What things? How about the fairy-ring of mushrooms in the grass behind our building, each ‘shroom tiny and perfect, the ring three feet across and perfectly formed. I’d read about these in stories, but I didn’t believe they existed. Because of Max, now I know they do. There was the grand, old linden tree a block over that buzzed like a live-wire each spring, its spreading branches covered with tiny white flowers that drew tens of thousands of honeybees. We gave that tree a wide berth because I’m allergic to bees and didn’t want to risk getting stung. Nevertheless I loved it. I could hear it buzzing a block away. It filled me with awe.
In the summer, sometimes we’d walk to the vast city park a quarter-mile away. It had a beautiful rose garden I loved to visit, and a huge pond upon which floated white swans and troops of ducks. There was an old café by the pond called Das
Boothaus; I’d stop at the outdoor tables for a cup of strong German coffee, and sometimes a slice of berry torte. It was a good place to rest. I’d put my throbbing foot up onto another chair and will myself to ignore it. I’d sit there and steel myself for the return walk while I enjoyed the cool sunshine and marveled that I was there at all, living and working in Northern Germany. And wee Max panted happily beneath the table, waiting for me.
Without Max, I’d never have seen real, live hedgehogs after dark. I’d never have seen one roll up tight into a ball the size of a big honeydew melon, prickles out as Max
tried to figure out what to do with the pointy thing. If Max hadn’t needed his walks, I’d never have noticed the sudden, sweet scent of gardenias at night. I’d never have walked while the icy wind blew the rain sideways and the cars shoooooshed by, their tires clacking rhythmically on the cobblestones. I’d have missed the foghorns lowing across the dark city from the harbor, a mournful sound that went with cold, foggy nights like bread goes with butter.
Max taught me what I can do in spite of pain that seems to fill the mind to its corners. That I could find space in myself to notice other, much more pleasant things, even when I hurt so badly it was all I could do not to cry. I learned to count cadence to myself when we walked – the simple “HUP, two, three, four, HUP two three four” allowed me to block out pain. Sometimes I’d sing to myself beneath my breath. Simple childhood songs like “Row, row, row your boat, gentle down the stream…” And all the while, no matter the weather, no matter how hard he had to work to drag me along, Max was filled with delight.
So today, I’m thinking what I can do, rather than what I can’t.
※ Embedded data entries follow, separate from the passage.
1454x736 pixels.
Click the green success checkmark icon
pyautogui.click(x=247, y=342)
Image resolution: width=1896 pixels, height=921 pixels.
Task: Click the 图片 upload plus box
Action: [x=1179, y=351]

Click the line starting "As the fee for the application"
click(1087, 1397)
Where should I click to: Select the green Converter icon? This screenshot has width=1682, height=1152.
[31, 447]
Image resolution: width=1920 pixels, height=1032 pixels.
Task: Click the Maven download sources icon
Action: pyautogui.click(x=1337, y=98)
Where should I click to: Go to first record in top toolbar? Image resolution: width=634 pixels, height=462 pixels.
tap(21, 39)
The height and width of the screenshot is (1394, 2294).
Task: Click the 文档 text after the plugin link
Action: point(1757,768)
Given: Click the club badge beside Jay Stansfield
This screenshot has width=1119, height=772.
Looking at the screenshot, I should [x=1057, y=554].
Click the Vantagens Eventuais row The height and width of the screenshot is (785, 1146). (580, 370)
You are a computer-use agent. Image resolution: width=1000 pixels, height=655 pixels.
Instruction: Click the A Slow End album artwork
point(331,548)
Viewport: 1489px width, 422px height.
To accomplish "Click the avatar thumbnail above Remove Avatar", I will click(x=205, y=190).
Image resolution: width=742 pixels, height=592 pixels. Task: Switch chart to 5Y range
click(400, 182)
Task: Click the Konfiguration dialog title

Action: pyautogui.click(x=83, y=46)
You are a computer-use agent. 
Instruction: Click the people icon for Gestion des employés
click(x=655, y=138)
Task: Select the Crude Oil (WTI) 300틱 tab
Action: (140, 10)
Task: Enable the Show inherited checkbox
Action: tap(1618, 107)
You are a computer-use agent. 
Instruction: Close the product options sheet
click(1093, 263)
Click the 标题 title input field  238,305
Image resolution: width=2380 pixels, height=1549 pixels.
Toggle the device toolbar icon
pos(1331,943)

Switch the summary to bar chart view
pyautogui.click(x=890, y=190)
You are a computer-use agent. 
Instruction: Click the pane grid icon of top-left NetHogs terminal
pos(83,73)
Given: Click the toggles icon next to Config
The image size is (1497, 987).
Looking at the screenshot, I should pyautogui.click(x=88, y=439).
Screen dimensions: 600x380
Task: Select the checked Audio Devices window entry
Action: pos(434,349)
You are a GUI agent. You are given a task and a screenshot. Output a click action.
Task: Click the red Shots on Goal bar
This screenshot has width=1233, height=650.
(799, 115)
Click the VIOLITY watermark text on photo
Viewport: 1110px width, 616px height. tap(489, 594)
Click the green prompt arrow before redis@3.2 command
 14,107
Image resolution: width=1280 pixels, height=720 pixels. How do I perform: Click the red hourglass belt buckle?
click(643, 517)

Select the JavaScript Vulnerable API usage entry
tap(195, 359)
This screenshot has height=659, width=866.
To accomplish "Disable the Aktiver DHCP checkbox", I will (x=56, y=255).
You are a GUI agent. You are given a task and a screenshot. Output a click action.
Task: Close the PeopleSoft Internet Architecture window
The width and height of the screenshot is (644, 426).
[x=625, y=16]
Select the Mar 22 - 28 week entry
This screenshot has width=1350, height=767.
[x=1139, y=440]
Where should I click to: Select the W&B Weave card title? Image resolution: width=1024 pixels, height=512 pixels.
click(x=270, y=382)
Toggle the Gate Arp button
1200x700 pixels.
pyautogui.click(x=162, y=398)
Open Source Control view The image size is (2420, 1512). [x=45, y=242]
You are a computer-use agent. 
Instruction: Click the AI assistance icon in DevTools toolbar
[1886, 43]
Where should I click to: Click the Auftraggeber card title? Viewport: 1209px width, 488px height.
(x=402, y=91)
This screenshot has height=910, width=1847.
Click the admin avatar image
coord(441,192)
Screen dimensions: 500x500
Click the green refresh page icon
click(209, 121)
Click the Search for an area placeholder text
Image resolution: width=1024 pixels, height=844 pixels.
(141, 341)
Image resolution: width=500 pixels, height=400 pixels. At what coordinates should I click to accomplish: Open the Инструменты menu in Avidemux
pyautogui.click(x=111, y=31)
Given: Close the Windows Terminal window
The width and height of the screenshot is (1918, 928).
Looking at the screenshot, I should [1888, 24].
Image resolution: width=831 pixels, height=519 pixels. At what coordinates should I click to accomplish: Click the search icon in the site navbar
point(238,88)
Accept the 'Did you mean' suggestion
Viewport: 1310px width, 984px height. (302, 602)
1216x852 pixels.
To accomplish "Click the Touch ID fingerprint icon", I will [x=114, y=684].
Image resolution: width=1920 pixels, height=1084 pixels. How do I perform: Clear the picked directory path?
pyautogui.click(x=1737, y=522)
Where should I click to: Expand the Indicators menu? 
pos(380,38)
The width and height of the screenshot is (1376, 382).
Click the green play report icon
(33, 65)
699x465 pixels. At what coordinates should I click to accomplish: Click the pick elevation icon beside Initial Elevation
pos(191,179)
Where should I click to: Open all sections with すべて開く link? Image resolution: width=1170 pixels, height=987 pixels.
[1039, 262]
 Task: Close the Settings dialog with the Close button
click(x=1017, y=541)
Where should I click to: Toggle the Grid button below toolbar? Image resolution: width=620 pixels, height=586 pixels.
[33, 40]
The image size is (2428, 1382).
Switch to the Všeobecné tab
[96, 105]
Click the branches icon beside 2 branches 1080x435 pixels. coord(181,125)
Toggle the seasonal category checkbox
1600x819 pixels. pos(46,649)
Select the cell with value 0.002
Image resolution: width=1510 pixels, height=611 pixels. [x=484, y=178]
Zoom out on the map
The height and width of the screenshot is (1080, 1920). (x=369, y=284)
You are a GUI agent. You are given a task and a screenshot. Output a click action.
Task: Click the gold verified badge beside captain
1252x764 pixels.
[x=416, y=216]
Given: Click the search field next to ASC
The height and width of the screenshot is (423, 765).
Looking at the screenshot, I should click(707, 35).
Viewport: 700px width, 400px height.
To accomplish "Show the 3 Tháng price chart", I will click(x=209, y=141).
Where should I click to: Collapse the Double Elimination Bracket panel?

There’s a tired part of me that wants go dark and moody; wants to just wallow in misery because dammit, my bloody hands hurt! But all wallowing does is make me feel old and crabby and hopeless. I’ll admit that there are times when I indulge myself in a little self-pity party. We all do, now and then, and perhaps we even need a short break from being relentlessly upbeat. Max taught me to keep the breaks short, though. There was too much to do!
What things can you do in spite of RA? When you’re in the depths of a bad flare, where do you find your joy? What is it that makes you get out of bed each morning, even though it hurts?
We are all very brave. We live our lives with joy in spite of RA. Let’s celebrate.